Mechelany Advisors conseille les gérants du fonds actions Azur Asian Equity investi sur le marché asiatique et notamment la Chine. Son fondateur Jacques Mechelany a donné une conférence à Beyrouth à l’invitation d’ECE Capital, chargé de la distribution de ce fonds Liban.

Qu’est-ce qui a provoqué la chute des marchés chinois en août 2015 entraînant dans son sillage une panique sur les plus grandes places financières mondiales ?
L’indice composite de la Bourse de Shanghai s’est tout d’abord apprécié de 150 % début 2015 dans un environnement de taux d’intérêt bas avec quelques réformes réglementaires qui ont encouragé une spéculative excessive.
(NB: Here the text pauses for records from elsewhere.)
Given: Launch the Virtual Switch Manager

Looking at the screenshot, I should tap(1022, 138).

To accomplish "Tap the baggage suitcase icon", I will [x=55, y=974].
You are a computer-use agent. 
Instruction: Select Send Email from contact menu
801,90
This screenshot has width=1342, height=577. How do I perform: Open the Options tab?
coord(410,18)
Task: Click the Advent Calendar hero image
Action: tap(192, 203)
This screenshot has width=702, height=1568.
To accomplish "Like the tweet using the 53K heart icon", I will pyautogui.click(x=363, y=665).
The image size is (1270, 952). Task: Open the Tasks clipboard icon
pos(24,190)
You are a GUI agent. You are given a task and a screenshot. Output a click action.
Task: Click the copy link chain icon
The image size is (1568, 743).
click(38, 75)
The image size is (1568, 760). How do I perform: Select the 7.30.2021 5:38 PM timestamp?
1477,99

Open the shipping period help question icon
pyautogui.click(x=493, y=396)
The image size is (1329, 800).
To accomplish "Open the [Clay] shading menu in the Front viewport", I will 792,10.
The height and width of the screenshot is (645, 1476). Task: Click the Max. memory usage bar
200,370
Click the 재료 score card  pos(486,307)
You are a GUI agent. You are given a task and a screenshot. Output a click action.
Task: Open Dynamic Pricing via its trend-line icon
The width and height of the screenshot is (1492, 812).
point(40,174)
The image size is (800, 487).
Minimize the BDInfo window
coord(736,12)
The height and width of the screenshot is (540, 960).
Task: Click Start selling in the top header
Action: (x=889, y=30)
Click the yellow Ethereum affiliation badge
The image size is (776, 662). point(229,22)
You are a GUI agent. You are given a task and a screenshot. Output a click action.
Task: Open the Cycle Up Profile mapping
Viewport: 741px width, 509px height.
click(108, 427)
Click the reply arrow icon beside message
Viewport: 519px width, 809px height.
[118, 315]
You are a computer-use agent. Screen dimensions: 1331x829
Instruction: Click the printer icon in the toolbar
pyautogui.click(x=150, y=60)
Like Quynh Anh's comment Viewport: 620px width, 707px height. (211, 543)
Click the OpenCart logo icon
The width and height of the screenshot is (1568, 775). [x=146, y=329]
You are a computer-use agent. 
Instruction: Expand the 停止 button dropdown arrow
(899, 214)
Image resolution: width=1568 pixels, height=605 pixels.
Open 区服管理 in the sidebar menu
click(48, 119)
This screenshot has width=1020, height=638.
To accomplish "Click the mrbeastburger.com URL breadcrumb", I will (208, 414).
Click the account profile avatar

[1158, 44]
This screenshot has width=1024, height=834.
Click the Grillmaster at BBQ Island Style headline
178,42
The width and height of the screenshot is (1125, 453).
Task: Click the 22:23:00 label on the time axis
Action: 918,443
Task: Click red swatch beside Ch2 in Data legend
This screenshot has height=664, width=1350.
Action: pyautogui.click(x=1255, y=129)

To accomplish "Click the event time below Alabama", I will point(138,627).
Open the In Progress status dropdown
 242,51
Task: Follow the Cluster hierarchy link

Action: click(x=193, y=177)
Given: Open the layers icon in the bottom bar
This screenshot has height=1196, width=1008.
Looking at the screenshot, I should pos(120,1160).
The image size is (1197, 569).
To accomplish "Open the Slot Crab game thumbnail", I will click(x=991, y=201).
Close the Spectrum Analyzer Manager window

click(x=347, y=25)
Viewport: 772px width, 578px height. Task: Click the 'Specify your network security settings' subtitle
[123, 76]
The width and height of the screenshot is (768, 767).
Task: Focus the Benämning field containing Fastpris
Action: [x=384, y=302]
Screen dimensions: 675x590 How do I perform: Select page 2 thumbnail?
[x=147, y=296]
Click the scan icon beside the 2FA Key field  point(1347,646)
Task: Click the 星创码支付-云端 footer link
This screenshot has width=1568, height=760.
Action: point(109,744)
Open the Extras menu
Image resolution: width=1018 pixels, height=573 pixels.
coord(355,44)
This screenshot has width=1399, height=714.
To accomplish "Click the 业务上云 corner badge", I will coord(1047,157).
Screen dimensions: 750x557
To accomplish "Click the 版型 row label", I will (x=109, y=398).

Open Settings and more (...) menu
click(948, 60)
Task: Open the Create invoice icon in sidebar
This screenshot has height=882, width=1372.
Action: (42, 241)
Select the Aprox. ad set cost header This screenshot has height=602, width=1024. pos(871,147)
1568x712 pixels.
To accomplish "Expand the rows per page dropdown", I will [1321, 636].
Le report de son intégration à l’indice MSCI, combiné à quelques mauvaises statistiques économiques, a eu raison de ce rallye avec pour conséquence une correction de près de 40 % en août 2015, le gouvernement chinois étant intervenu tardivement dans la confusion la plus totale.
Cependant, on peut noter que les actions chinoises de classe H (cotées sur la Bourse de Hong Kong et réservées aux investisseurs institutionnels étrangers) ont beaucoup moins souffert que celles de classe A (listées sur les Bourses chinoises et destinées aux particuliers) qui se sont révélées beaucoup plus volatiles.

Le marché a rebondi en octobre, mais reste 30 % plus bas qu’avant l’été. Quelles mesures la Chine va prendre à votre avis pour éviter de renouer avec un tel scénario ?
La meilleure solution passe surtout par une ouverture globale des marchés financiers. La Chine a intérêt à fusionner les classes d’action A et H ; rapprocher les Bourses de Shanghai et de Hong Kong ; rendre le yuan totalement convertible avec le dollar ; devrait attirer davantage d’investisseurs sur le long terme avec une liquidité améliorée et une volatilité réduite.

Quelles sont les perspectives économiques de la Chine sur le long terme ?
Comme les États-Unis dans la première partie du XXe siècle et le Royaume-Uni précédemment, nous estimons que le cycle de Kondratiev qui correspond à l’émergence de la Chine comme la prochaine puissance économique dominante mondiale vient juste de commencer et durera au moins 60 ans.
De nombreuses mesures ont été prises pour encourager l’investissement privé, réduire la corruption et reformer les systèmes d’assurance et de retraite. Avec un modèle économique tourné vers l’exportation qui bascule vers la consommation, tous les ingrédients sont réunis pour que le PIB par habitant quadruple ces quinze prochaines années et dépasse celui des États-Unis dès 2025.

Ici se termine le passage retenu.